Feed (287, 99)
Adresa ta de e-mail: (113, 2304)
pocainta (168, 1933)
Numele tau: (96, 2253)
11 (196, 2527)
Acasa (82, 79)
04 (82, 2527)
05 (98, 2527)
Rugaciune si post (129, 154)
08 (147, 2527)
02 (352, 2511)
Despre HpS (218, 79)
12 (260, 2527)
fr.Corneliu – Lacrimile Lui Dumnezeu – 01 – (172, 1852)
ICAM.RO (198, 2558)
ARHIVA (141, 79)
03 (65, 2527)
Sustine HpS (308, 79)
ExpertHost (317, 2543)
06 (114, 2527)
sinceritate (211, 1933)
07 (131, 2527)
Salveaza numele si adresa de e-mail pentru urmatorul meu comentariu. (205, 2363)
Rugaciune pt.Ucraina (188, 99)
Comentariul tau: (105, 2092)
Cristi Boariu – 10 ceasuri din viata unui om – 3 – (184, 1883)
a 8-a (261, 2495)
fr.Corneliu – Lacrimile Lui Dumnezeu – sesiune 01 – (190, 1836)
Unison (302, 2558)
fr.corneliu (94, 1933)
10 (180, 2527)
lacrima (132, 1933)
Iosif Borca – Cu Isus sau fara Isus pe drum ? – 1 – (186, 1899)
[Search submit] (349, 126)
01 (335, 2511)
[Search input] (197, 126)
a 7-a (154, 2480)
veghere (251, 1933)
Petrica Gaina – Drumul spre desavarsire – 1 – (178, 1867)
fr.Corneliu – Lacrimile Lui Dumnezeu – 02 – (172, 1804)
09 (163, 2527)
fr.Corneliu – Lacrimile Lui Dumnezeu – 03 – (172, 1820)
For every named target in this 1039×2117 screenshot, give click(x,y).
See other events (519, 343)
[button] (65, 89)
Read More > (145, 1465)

————

» WHAT THE EXERCISE ASKS
Lay out the rows as a Markdown table with the columns No. and Text, from the row with "Sustine HpS (308, 79)" up to and including the row with "01 (335, 2511)". Number each row in No., put the row itself in Text, and leave out blank lines.

» EXERCISE SOLUTION
| No. | Text |
|---|---|
| 1 | Sustine HpS (308, 79) |
| 2 | ExpertHost (317, 2543) |
| 3 | 06 (114, 2527) |
| 4 | sinceritate (211, 1933) |
| 5 | 07 (131, 2527) |
| 6 | Salveaza numele si adresa de e-mail pentru urmatorul meu comentariu. (205, 2363) |
| 7 | Rugaciune pt.Ucraina (188, 99) |
| 8 | Comentariul tau: (105, 2092) |
| 9 | Cristi Boariu – 10 ceasuri din viata unui om – 3 – (184, 1883) |
| 10 | a 8-a (261, 2495) |
| 11 | fr.Corneliu – Lacrimile Lui Dumnezeu – sesiune 01 – (190, 1836) |
| 12 | Unison (302, 2558) |
| 13 | fr.corneliu (94, 1933) |
| 14 | 10 (180, 2527) |
| 15 | lacrima (132, 1933) |
| 16 | Iosif Borca – Cu Isus sau fara Isus pe drum ? – 1 – (186, 1899) |
| 17 | [Search submit] (349, 126) |
| 18 | 01 (335, 2511) |